Y eso genera más uniformidad…
Yo siento que podría entenderse como una puerta abierta a la diversificación, y lo que resulta es justo lo contrario, hay una especie de paradoja casi digna de la física moderna, porque en efecto el hecho de que todos los caminos parezcan abiertos, no necesariamente significa que sean distintos, pueden ser diferentes, pero no distintos. Y todos llevan a donde mismo aparentemente.

Ese proceso de descentralización viene un poco de una dinámica de las editoriales, hecho que sufre la misma paradoja: diversidad pero uniformidad.
Y por supuesto que hay géneros que sin duda lo han padecido peor, en cuanto a que las tentaciones parecen más grandes pero la capacidad de neutralización que tiene la industria es mayor, como con la novela, por ejemplo. Quizá en ese sentido estamos ante un fenómeno interesante de resistencia, porque los narradores han ido haciendo virtud de la necesidad, que los problemas por lo que atraviesa la sociedad mexicana son de tal manera graves, preocupantes y urgentes, que el periodismo narrativo, la crónica y el reportaje han venido a extrapolarse al dominio de la novela y el cuento, y gracias a esa situación la literatura se ha salvado un poco de la normalización. Es decir, ocurrió socialmente algo tan terrible, y empezó a volverse tan urgente atender ese tipo de problemas, que la literatura volvió a diversificarse por una razón ajena a la industria, aunque la industria tiene la manera de recuperar ese problema y hacerlo suyo.
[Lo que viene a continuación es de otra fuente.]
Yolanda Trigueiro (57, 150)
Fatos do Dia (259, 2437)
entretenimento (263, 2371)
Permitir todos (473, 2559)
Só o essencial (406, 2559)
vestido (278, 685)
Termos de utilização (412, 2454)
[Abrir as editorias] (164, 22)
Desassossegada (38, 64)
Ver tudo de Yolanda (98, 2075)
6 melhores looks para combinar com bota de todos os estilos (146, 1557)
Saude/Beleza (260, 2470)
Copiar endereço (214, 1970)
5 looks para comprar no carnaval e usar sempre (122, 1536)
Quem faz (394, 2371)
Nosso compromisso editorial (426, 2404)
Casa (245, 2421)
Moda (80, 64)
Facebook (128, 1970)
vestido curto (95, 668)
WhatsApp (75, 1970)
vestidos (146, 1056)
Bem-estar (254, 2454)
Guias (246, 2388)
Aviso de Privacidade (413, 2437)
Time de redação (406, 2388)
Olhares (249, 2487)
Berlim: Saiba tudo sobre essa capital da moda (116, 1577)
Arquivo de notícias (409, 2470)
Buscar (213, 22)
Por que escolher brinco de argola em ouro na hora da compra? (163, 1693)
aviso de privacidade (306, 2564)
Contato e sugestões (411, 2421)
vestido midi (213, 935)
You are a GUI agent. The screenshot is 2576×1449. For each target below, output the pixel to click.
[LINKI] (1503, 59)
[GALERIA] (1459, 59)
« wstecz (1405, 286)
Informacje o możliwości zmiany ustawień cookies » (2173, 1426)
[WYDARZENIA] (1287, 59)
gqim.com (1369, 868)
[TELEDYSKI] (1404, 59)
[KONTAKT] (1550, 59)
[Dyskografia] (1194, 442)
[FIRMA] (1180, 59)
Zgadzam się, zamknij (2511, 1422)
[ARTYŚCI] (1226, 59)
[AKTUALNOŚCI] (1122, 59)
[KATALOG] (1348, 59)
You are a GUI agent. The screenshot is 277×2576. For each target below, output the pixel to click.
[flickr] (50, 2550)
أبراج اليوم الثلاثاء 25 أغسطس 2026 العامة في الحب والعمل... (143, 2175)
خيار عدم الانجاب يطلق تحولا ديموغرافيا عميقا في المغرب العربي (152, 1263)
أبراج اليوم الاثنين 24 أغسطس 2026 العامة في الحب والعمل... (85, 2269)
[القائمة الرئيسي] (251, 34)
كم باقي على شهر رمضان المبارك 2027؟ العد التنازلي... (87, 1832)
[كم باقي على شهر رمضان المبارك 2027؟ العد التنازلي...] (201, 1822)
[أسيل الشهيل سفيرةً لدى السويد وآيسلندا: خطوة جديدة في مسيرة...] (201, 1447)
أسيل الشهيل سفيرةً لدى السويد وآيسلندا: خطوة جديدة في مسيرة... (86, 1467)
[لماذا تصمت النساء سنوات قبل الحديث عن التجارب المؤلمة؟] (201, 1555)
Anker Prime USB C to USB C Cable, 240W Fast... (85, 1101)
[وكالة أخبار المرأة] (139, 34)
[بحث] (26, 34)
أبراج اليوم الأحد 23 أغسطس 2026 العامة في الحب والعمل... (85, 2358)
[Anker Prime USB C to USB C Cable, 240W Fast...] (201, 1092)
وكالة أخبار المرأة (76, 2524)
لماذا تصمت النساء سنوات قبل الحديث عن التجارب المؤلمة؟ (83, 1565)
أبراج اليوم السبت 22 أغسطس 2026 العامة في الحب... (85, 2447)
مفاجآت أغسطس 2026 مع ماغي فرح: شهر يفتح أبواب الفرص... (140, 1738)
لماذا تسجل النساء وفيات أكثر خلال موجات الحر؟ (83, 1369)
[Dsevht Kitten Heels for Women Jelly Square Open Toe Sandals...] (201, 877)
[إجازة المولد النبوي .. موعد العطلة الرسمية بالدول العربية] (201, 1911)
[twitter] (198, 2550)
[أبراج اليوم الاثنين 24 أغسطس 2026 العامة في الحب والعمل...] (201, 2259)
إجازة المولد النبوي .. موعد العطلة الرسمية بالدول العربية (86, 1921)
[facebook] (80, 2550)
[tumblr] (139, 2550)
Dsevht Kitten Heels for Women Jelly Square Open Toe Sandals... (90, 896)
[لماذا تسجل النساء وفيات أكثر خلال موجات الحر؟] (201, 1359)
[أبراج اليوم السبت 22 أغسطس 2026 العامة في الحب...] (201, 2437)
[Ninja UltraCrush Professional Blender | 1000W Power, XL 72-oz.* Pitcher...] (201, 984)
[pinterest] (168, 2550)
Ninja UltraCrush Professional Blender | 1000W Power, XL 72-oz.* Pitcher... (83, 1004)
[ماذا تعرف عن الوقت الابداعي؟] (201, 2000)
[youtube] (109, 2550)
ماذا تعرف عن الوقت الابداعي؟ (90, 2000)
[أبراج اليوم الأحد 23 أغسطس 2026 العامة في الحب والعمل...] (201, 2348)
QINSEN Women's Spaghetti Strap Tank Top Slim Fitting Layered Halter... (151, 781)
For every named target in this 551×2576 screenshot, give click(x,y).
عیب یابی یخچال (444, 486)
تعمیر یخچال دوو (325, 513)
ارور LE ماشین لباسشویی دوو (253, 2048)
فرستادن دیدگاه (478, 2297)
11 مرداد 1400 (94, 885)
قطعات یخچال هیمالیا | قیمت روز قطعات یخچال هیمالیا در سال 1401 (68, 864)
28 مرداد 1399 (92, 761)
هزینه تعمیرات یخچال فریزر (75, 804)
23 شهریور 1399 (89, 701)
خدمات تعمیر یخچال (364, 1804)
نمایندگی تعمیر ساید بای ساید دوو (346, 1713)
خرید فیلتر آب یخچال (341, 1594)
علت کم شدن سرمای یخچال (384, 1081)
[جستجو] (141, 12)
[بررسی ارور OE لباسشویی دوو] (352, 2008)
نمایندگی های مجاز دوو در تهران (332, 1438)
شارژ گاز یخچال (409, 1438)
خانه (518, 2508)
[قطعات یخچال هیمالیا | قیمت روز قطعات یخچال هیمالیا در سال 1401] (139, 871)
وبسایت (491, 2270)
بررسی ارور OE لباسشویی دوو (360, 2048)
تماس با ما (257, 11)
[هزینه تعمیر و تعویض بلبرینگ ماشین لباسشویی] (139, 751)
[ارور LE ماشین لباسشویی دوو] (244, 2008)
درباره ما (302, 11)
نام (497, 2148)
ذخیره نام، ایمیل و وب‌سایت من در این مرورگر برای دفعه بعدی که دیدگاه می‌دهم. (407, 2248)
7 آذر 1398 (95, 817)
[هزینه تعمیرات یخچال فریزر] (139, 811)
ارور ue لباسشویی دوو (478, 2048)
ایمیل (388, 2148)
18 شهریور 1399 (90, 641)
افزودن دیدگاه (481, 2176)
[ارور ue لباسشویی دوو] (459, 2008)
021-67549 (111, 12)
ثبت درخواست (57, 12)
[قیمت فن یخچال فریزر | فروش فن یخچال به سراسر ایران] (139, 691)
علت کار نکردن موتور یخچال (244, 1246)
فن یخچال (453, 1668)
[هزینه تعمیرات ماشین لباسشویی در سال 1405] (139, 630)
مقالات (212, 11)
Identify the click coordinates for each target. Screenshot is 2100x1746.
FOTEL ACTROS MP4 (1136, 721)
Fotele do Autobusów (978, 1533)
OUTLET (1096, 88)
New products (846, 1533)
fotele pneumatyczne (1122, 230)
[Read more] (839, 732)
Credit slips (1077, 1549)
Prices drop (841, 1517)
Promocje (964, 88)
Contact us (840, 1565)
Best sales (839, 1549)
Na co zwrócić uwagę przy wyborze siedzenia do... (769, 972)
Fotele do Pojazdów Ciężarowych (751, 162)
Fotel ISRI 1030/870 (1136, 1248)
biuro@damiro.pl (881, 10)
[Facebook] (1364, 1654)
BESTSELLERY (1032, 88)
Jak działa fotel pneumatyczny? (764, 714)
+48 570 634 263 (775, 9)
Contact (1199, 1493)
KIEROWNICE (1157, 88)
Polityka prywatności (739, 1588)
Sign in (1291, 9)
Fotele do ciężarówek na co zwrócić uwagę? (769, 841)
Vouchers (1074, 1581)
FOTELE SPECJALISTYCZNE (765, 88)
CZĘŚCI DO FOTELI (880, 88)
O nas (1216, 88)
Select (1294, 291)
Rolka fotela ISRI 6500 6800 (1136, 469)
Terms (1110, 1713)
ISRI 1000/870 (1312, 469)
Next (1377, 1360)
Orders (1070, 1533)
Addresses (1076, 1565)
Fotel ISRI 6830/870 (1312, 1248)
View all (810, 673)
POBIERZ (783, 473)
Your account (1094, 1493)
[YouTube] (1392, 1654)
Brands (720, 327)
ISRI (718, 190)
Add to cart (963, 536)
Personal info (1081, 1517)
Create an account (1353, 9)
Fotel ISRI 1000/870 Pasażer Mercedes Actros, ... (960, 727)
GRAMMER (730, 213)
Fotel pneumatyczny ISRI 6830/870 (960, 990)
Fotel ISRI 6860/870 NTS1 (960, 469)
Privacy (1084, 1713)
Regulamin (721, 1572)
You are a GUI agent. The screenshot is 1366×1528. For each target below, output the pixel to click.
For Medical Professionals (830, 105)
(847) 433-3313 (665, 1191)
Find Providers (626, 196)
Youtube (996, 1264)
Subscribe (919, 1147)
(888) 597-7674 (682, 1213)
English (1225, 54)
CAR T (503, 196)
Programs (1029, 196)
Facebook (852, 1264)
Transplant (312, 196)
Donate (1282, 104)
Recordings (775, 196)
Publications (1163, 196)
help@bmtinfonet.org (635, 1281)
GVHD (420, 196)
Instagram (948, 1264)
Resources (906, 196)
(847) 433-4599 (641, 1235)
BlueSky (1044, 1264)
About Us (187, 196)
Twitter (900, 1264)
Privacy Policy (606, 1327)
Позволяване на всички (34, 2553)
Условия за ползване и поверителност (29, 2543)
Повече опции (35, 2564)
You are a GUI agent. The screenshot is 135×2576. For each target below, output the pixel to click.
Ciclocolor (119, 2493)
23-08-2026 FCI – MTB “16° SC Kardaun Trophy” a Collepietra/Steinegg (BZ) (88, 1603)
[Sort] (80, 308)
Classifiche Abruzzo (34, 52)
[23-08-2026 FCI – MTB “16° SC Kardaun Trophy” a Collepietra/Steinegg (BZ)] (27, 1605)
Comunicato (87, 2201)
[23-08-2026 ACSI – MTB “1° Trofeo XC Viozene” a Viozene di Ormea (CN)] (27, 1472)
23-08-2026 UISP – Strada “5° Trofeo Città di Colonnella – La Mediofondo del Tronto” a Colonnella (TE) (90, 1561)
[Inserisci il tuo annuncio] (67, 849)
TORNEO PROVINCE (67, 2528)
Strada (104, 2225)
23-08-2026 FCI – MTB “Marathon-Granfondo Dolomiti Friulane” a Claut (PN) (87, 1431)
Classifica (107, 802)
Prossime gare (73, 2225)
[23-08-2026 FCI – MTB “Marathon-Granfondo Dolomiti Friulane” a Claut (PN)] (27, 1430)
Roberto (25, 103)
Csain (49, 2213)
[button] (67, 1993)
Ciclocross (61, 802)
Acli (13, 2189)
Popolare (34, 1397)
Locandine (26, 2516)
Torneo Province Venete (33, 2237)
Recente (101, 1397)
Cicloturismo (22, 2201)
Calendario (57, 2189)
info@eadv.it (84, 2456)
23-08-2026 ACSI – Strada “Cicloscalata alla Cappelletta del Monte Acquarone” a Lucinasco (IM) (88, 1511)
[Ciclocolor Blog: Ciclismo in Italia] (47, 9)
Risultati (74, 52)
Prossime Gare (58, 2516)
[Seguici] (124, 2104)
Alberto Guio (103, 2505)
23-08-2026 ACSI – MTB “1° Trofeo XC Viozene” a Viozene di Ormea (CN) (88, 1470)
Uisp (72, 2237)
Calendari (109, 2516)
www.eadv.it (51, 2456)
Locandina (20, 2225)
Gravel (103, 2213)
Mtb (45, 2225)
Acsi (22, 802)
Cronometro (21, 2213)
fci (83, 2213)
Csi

¿A ti nunca te han interesado esos problemas en tu obra?
Quizás la forma más notoria en que ha ocurrido es un pequeño libro mío que se llama Séptico, del año 2012, en que en cierto modo esa “nueva” situación en que la sociedad mexicana ha ido enfrentándose con los demonios con los que ha tenido que lidiar, aparecen allí. Y también en distintos poemas de otros libros, porque yo tiendo a escribir libros no temáticamente uniformes, yo escribo poemas, generalmente breves, y con los poemas ya escritos formo series, y con éstas formo libros. Esta es mi forma de trabajar, y sólo en raras ocasiones me planteo organizaciones temáticamente cerradas de mi obra. De hecho, desconfío muy hondamente del proyecto como género literario, que es digamos el producto también de estas últimas décadas, quizá alimentado por el sistema de las becas, ese mecenazgo público, que ha infundido en los escritores, y también en los pintores y los escultores y coreógrafos, esa idea que el proyecto es en sí mismo la obra. Y en todo caso la obra es sólo una parte del proyecto, la parte de la ejecución.

¿Con el internet ha cambiado la forma de hacer poesía?
Sí hay poetas que buscan la forma de que los poemas directamente dialoguen con el mundo digital, pero no está claro que funcione tanto como para hablar de una renovación de la manera de hacer poesía. Más bien es un cambio sin mejor o peor, simplemente es una transformación, en todo caso para los poetas significativamente más jóvenes que yo la opción ya ni siquiera se plantea, ellos publican por lo regular en internet, y sus plataformas son las redes.

¿Tú no publicas en redes?
No, más bien en ese sentido yo regresé al siglo XX.